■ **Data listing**

[START]

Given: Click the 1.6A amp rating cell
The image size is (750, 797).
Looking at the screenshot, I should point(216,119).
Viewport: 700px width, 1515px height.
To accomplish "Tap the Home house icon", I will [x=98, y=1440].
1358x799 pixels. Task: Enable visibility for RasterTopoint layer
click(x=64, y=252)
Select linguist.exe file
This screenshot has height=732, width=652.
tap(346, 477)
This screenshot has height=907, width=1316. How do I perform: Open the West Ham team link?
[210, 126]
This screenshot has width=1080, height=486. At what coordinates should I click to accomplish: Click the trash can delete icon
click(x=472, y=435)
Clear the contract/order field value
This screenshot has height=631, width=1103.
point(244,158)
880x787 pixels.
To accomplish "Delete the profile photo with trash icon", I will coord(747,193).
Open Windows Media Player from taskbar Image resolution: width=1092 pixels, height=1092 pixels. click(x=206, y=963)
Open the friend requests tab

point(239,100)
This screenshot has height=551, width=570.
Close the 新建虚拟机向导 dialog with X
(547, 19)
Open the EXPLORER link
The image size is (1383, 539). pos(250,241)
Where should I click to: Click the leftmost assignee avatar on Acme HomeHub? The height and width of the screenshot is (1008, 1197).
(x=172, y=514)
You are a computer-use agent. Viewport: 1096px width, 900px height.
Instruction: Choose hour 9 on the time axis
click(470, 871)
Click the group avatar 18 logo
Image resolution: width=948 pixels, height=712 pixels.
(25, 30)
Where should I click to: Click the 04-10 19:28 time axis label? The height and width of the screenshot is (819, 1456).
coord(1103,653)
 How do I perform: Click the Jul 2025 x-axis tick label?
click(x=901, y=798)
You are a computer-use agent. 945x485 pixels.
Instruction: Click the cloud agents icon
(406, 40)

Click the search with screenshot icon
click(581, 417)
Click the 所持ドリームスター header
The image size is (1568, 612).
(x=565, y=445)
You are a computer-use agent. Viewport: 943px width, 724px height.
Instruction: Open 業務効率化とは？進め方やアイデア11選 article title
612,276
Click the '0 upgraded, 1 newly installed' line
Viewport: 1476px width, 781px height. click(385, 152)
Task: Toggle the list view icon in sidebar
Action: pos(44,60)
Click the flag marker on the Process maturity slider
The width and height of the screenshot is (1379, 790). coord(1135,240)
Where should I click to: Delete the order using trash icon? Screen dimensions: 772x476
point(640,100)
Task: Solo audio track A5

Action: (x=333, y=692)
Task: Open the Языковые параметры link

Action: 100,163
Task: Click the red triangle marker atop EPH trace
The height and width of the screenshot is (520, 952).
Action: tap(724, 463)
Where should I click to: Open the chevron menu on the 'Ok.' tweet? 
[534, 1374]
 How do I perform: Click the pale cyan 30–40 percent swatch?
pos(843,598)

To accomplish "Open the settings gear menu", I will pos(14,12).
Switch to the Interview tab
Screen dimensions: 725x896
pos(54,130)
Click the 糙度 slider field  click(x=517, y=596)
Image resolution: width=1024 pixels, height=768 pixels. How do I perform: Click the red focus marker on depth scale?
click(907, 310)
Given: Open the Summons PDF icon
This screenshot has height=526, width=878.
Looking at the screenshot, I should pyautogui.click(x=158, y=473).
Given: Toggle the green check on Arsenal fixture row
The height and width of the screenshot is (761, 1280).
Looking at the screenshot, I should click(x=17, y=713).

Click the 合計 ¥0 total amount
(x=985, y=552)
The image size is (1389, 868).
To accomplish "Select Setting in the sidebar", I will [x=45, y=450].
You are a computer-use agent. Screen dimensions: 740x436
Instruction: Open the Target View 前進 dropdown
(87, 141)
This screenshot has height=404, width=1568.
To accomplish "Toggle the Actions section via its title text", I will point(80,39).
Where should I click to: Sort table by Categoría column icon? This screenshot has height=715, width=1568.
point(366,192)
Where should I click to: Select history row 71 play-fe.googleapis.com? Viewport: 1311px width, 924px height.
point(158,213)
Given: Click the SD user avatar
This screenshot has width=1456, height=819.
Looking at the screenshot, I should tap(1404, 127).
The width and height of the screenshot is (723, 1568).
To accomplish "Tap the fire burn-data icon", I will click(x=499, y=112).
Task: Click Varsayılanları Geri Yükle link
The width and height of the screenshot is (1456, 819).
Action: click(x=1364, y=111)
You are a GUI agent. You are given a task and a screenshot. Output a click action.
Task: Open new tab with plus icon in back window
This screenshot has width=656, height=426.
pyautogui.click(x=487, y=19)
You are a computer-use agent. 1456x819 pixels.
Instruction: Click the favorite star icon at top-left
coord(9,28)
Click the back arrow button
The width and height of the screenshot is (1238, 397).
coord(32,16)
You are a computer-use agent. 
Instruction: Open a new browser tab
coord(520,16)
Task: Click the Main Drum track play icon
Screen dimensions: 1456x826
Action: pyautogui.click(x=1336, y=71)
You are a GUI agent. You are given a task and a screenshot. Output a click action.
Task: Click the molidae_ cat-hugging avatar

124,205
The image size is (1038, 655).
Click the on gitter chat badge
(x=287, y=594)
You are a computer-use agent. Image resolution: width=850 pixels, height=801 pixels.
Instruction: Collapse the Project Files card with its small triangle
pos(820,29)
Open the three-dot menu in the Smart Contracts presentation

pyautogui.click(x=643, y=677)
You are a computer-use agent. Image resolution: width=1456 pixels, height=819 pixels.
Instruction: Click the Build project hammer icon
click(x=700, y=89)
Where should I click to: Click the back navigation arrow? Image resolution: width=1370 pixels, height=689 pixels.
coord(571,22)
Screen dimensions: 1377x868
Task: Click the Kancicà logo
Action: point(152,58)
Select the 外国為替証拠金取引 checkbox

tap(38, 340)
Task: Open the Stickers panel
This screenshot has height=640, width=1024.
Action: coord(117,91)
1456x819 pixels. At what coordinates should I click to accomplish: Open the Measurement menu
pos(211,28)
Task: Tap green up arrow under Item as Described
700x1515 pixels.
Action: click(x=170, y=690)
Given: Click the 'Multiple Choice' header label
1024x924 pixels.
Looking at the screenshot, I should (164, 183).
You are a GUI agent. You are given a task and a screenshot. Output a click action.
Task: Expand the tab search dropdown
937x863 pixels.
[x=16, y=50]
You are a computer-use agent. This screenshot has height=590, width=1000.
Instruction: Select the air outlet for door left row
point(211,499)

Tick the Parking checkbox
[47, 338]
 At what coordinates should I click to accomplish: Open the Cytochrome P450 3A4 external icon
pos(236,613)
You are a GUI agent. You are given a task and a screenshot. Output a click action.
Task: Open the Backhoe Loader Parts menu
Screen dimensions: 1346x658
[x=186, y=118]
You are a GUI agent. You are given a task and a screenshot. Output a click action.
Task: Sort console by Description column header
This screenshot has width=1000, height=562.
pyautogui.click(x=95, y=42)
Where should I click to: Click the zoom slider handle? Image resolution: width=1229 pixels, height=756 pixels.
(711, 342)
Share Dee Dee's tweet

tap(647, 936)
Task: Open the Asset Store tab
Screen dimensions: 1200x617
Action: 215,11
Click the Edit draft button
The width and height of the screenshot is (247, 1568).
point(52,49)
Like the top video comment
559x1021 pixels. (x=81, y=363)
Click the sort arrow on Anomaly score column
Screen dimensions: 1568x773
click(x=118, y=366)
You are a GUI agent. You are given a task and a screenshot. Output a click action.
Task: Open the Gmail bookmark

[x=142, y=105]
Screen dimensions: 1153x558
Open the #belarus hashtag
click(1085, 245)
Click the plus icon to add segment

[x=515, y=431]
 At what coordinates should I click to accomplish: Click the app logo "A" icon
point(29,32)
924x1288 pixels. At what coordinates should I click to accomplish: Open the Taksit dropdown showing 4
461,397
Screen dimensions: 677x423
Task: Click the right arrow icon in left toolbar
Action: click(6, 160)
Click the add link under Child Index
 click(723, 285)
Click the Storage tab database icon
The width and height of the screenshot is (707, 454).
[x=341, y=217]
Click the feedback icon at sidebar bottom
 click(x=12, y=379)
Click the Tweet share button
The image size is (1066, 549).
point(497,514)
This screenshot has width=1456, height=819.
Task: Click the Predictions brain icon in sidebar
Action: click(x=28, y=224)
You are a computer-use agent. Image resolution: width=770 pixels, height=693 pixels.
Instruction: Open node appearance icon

[END]

■ **Required task**
Render the stretch of the records from the line containing "Image resolution: width=1024" through the line containing "Looking at the screenshot, I should click(x=17, y=713)." as a Markdown table with the columns n and Line, numbering each line and leaving out any blank lines.

■ **Written answer**
| n | Line |
|---|---|
| 1 | Image resolution: width=1024 pixels, height=768 pixels. How do I perform: Click the red focus marker on depth scale? |
| 2 | click(907, 310) |
| 3 | Given: Open the Summons PDF icon |
| 4 | This screenshot has height=526, width=878. |
| 5 | Looking at the screenshot, I should pyautogui.click(x=158, y=473). |
| 6 | Given: Toggle the green check on Arsenal fixture row |
| 7 | The height and width of the screenshot is (761, 1280). |
| 8 | Looking at the screenshot, I should click(x=17, y=713). |